HACKSAW RIDGE

Andrew Garfield in Hacksaw Ridge (2016)

HACKSAW RIDGE

(director: Mel Gibson; screenwriters: Andrew Knight/Robert Schenkkan; cinematographer: Simon Duggan; editor: John Gilbert; music: Rupert Gregson-Williams; cast: Andrew Garfield (Desmond Doss), Sam Worthington (Captain Glover), Luke Bracey (Smitty), Teresa Palmer (Dorothy Schutte), Hugo Weaving (Tom Doss), Rachel Griffiths (Bertha Doss), Vince Vaughn (Sgt. Howell), Richard Roxburgh (Colonel Stelzer), Nathaniel Buzolic (Harold Doss), Luke Pegler (Milt ‘Hollywood’ Zane), Ben Mingay (Grease Nolan), Nico Cortez (Wal Kirzinski), Ryan Corr (Lt. Manville), Jacob Warner (James Pinnick); Runtime: 139; MPAA Rating: NR; producers: Bill Mechanic, David Permut, Terry Benedict, Paul Currie, Bruce Davey, Brian Oliver, William D. Johnson, Tyler Thompson; Summit Entertainment/Lionsgate; 2016)

A crowd-pleasing conventional war drama.”

Reviewed by Dennis Schwartz

Mel Gibson(“The Passion of the Christ”/”Apocalypto“) directs his first movie in the last ten-years. It was shot in Australia. He effectively tells the true story of the pacifist Pfc. Desmond T. Doss (Andrew Garfield), who was a combat medic in the bloody Battle of Okinawa, at Hacksaw Ridge, where he won the Congressional Medal of Honor despite not carrying a weapon because of his Seventh-day Adventist belief not to kill. Doss became the first Conscientious Objector in American history to win that award. Offering God credit for his heroic acts, Doss risked his life to save 75 men in battle.

Gibson follows the Saving Private Ryan template for WWII films and gives us a crowd-pleasing conventional war drama, showing great skill in manipulating the viewer to see that for a good cause even a religious pacifist could side with the war effort.
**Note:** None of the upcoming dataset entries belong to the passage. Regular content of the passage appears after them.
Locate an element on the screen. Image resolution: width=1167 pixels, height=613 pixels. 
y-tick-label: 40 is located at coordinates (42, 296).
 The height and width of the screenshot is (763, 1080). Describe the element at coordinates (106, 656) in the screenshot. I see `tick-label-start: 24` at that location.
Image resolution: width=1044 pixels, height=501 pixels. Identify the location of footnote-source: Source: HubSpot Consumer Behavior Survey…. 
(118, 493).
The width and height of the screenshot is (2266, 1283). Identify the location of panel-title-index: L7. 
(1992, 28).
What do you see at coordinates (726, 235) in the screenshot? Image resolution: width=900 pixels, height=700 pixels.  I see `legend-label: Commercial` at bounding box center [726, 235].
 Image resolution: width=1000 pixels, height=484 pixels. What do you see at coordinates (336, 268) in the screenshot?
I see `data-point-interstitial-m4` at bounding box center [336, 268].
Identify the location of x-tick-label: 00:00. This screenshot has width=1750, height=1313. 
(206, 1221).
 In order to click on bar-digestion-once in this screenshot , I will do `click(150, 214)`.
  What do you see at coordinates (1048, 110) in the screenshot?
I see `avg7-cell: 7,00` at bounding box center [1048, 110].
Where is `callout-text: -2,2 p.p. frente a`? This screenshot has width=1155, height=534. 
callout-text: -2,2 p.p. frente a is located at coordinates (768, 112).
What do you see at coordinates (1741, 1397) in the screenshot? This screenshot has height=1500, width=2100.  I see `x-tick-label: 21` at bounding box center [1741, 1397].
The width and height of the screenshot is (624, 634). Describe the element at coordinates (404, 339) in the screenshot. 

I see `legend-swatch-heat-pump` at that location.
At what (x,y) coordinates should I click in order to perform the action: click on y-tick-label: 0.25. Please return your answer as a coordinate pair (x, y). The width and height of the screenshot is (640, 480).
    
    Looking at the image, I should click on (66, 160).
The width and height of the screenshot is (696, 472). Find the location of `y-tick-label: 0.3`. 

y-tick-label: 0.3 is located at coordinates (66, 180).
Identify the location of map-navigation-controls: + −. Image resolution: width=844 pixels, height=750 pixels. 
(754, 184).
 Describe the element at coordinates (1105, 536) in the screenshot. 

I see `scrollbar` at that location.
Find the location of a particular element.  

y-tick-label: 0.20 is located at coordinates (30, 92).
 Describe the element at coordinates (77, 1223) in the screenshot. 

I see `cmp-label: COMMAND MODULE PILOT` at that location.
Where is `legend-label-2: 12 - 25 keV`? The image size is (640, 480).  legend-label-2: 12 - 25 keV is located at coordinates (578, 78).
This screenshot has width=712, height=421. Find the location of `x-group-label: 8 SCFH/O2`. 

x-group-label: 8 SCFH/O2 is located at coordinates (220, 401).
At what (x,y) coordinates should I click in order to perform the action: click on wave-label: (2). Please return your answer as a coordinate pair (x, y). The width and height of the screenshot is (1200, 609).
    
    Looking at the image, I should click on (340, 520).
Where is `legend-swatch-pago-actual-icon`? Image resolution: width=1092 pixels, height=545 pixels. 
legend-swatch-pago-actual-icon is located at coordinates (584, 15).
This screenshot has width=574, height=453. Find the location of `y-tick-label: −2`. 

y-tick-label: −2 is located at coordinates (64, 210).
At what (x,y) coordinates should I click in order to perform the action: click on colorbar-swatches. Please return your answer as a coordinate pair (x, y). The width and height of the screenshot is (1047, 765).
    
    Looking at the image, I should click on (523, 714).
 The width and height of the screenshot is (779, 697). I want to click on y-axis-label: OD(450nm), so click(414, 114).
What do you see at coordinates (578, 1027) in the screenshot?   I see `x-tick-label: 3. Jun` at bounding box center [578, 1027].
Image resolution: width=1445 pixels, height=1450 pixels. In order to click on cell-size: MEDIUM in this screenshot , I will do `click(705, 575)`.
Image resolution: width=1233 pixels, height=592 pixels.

Writers Andrew Knight and Robert Schenkkan do a fine job of blending together emotional melodrama scenes with traumatic battle scenes.Doss grew up in the Blue Ridge Mountains of Virginia, and was raised by a self-loathing drunkard WWI vet father (Hugo Weaving) and a loving mother (Rachel Griffiths). After saving a life in a street accident, Doss meets at the city hospital the sweet nurse Dorothy Schutte (Teresa Palmer) and falls in love on first sight. He then volunteers to serve in the medics with the condition he won’t carry a rifle as a conscientious objector. But when assigned to a combat rifle company, he is scorned by the men in his unit and faces a court martial unless he fires his rifle or quits the army. Through the help of a general his dad served under, Doss is dramatically allowed to be a combat medic and not carry a weapon. After about 75 minutes tracking the one-dimensional Doss’s back story, that includes marrying Dorothy, we get to the bloody and graphic war action at Hacksaw Ridge. Here Doss does his heroics and forgives those who persecuted him, even saving the captain who rode him the hardest. Garfield is appealing as the vulnerable heroic man of conscience. Vince Vaughn is striking as the bullying drill sergeant and Sam Worthington is credible as the hard-nosed battalion leader.

There’s no surprises and no subtlety, and no need to apologize for such an old-fashioned war film that’s handled with such efficiency. It once again confirms Gibson’s take on Christianity, that pain brings spiritual peace to the faithful. The most critical I care to be about the violent pacifist war drama, is that a more gifted and less conventional filmmaker than Gibson probably would have said something more unsettling about its true believer persecuted subject than trying to make him out to be such a hokey Jesus figure.